* DATA FOR THIS TASK *
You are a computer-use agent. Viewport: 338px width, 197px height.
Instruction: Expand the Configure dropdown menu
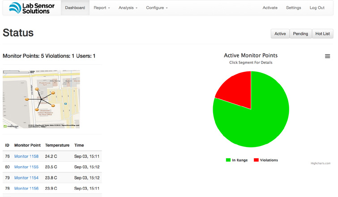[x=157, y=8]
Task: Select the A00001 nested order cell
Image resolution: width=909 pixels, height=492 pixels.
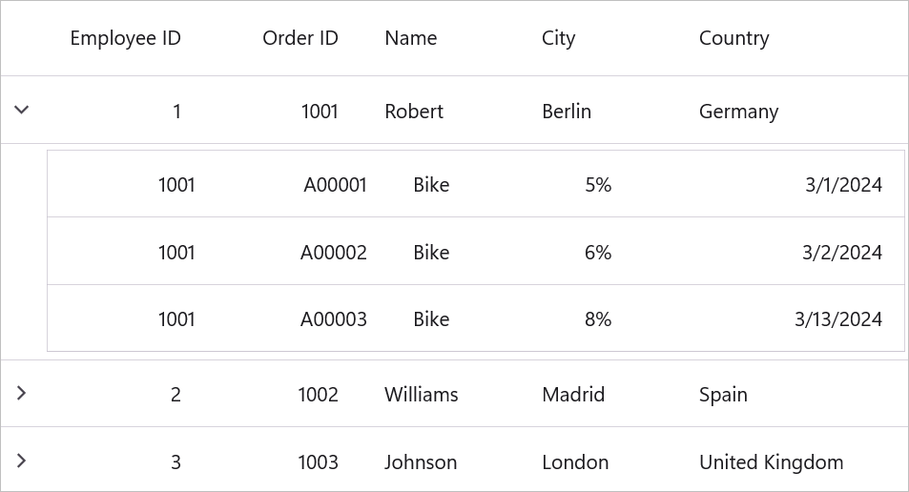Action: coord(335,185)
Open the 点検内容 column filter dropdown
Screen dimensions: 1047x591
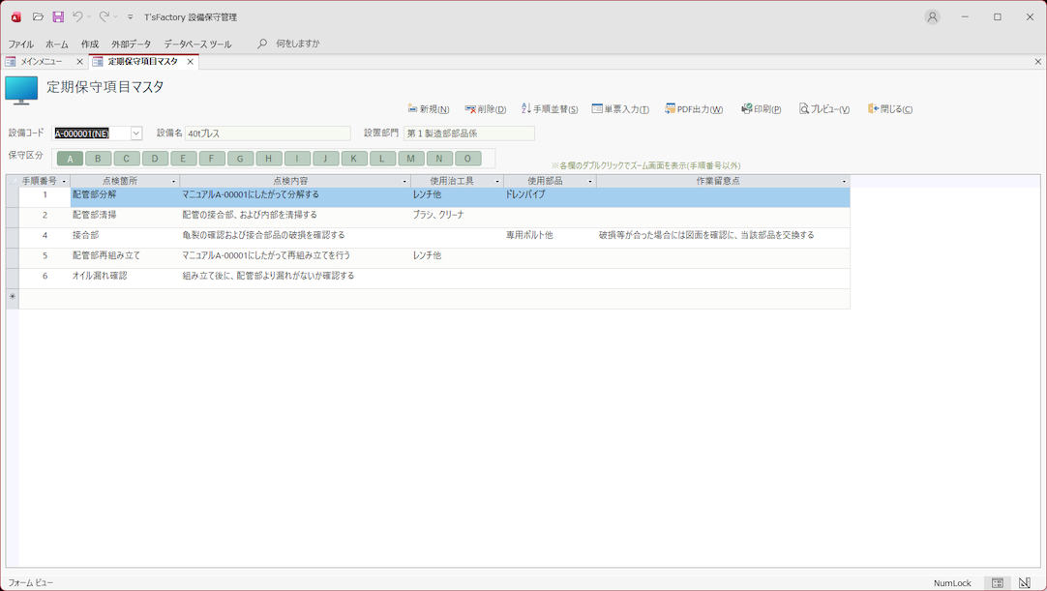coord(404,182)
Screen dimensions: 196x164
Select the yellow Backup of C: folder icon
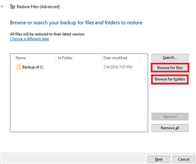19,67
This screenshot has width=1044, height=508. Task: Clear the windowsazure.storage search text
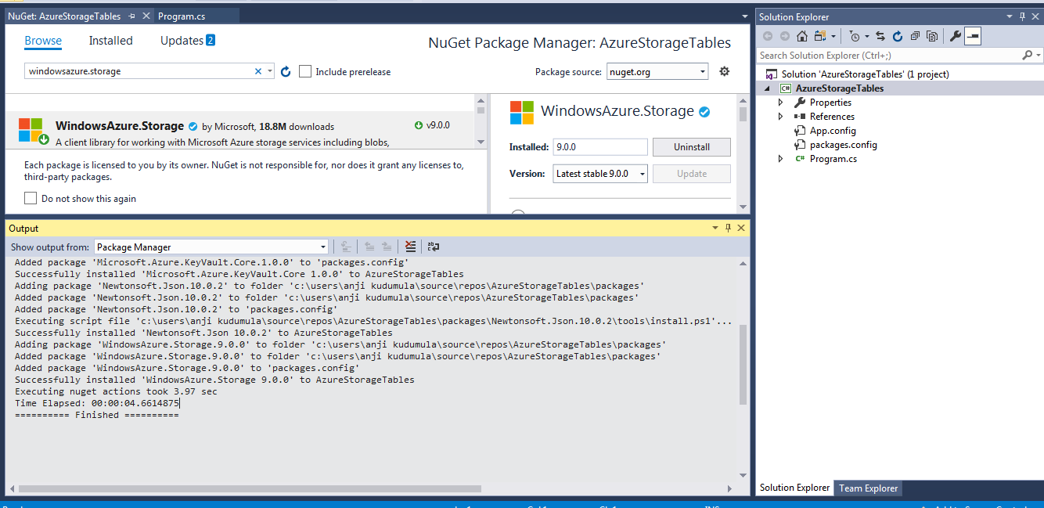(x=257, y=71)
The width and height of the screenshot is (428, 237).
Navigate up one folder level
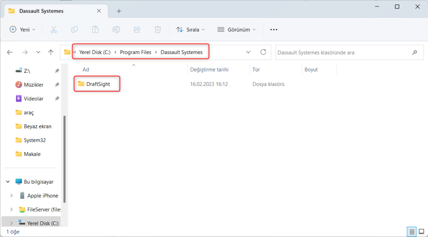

==

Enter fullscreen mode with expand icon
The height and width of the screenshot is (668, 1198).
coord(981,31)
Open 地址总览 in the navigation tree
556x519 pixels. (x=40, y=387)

...

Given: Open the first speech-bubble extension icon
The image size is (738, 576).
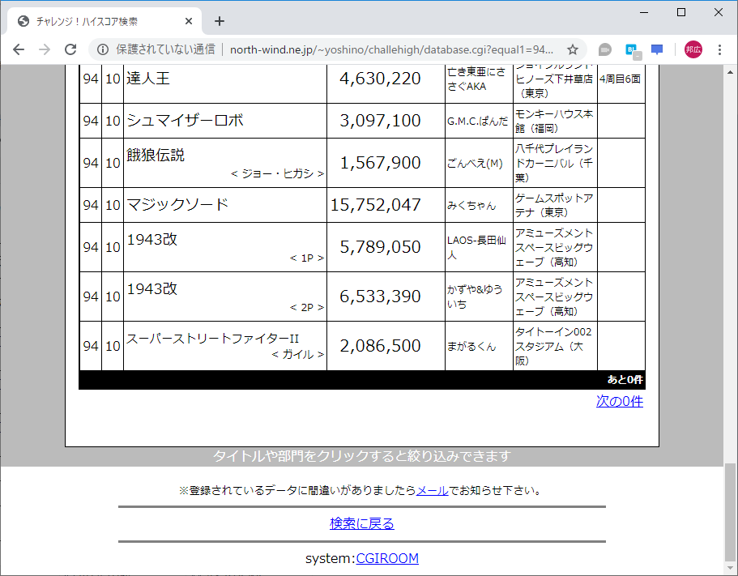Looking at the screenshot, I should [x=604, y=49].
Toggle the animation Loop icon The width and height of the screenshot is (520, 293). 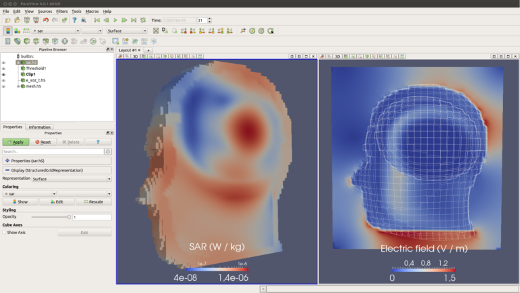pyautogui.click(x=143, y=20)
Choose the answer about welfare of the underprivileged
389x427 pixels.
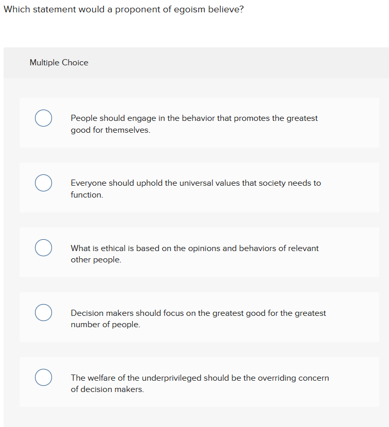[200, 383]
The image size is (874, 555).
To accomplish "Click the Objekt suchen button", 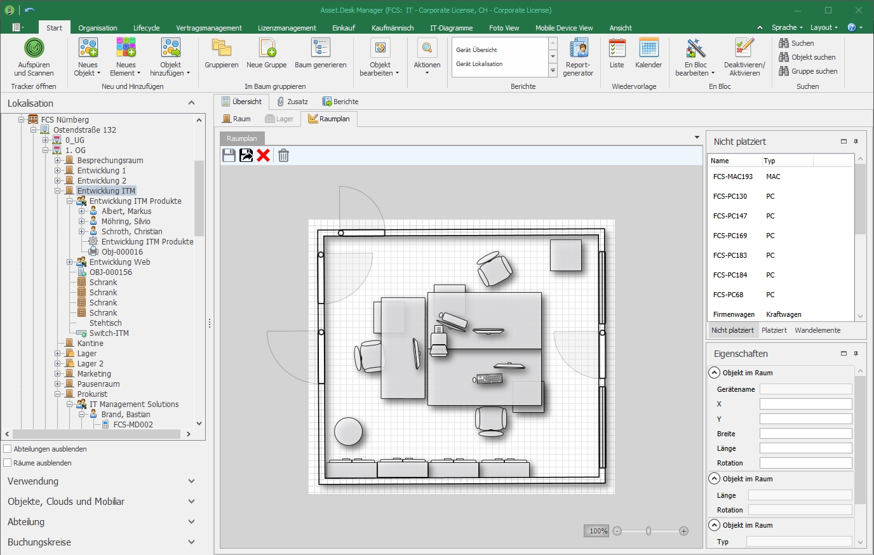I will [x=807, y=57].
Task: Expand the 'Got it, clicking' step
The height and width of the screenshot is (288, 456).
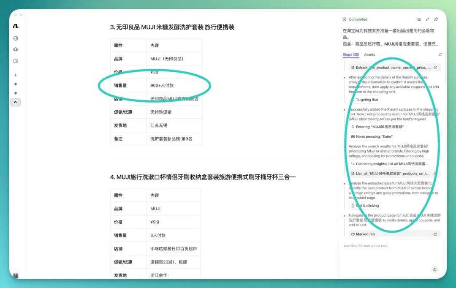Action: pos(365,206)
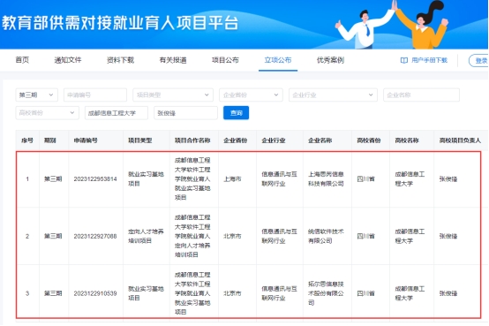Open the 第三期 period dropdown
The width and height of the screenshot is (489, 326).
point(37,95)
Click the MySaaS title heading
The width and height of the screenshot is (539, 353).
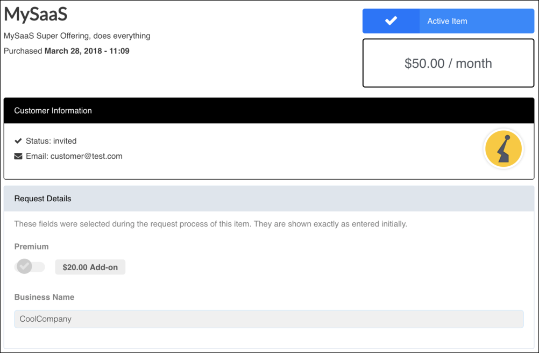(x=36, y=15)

* THE TASK *
From the records above, copy exactly the stretch from the line holding "You are a computer-use" through the line holding "Navigate up one folder level", both ends included, without the pictures.

* RESPONSE *
You are a computer-use agent. Viewport: 338px width, 197px height.
Instruction: Expand the Configure dropdown menu
[x=157, y=8]
Task: Select the A00001 nested order cell
Image resolution: width=909 pixels, height=492 pixels.
Action: coord(335,185)
Open the 点検内容 column filter dropdown
Screen dimensions: 1047x591
coord(404,182)
Screen dimensions: 196x164
Select the yellow Backup of C: folder icon
19,67
This screenshot has width=1044, height=508. Task: Clear the windowsazure.storage search text
(x=257, y=71)
The width and height of the screenshot is (428, 237).
Navigate up one folder level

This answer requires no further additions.